I still can't see Harry and Meghan divorcing as acrimoniously as Harry's parents for the simple fact that their marriage is starting off on a much stronger foundation. Let's face it, whether you blame Camilla or the simple fact that they were incompatible, Charles and Diana's marriage was doomed almost from the start. If Harry and Meghan were to divorce I think they would be more likely to reach a custody agreement they'd both be happy with.

But this is all hypothetical and who knows, maybe I'll be proven wrong.
The custody of children is not a problem in the UK because the monarch has legal custody of their grandchildren, not their parents. That’s why there was no custody fight when the Wales marriage fell apart.

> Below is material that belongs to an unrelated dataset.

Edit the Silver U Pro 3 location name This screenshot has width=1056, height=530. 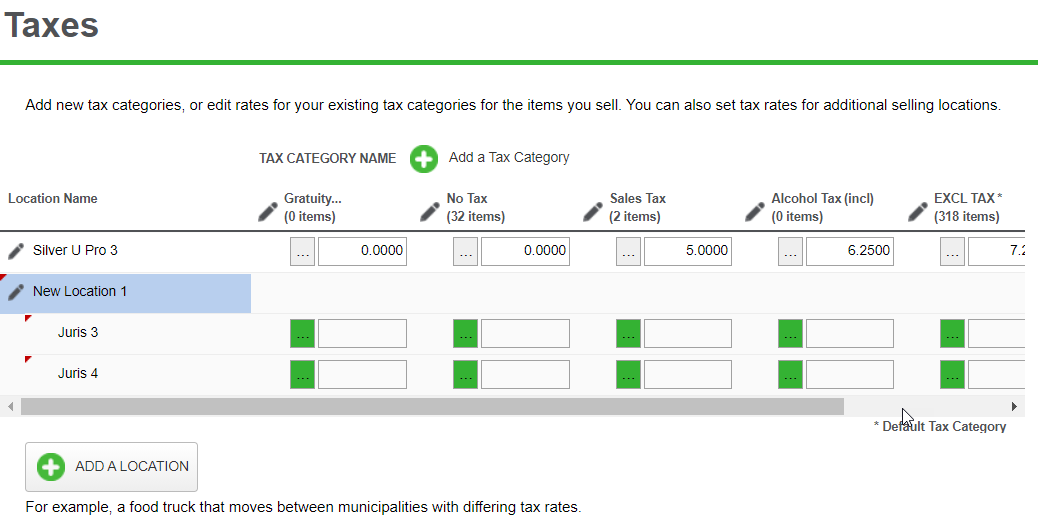[16, 251]
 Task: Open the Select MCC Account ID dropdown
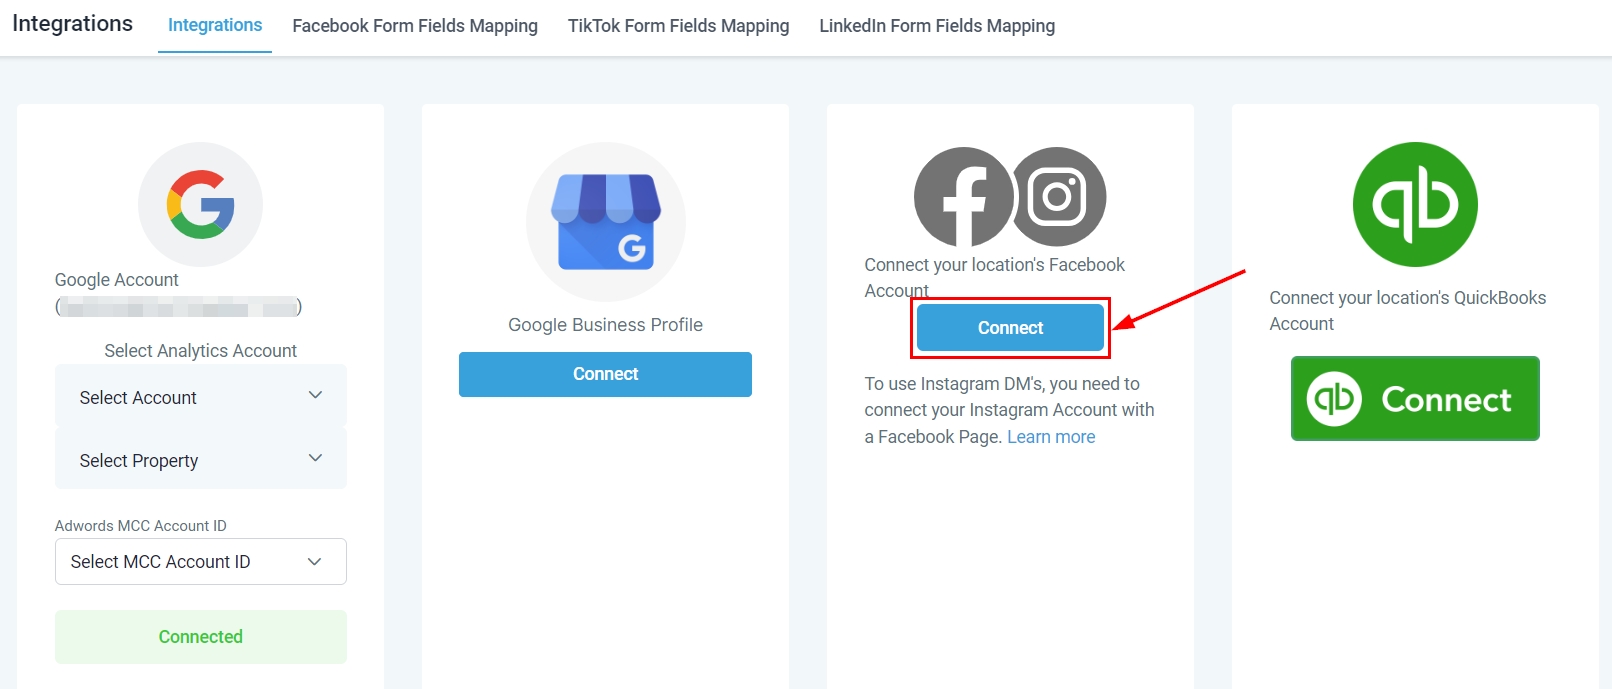[200, 562]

The Queen had custody of William and Harry, not Charles or Diana.
Should William or Harry divorce, again no custody issue wold happen, because Charles would have legal custody of his grandchildren.
Wonder how Meghan reacted when she was told this?

Royal Musings: Custody of royal grandchildren

And that's exactly how it should be. No matter how we put it, children who happen to be in the direct line to the throne are not like any other children.

I wouldn't be comfortable with the second or third heir to the throne being used as a bargaining chip in a divorce fight (which happens so often).

Does Charles have legal custody of his grandchildren? I thought that belongs to the monarch, not the grandparent?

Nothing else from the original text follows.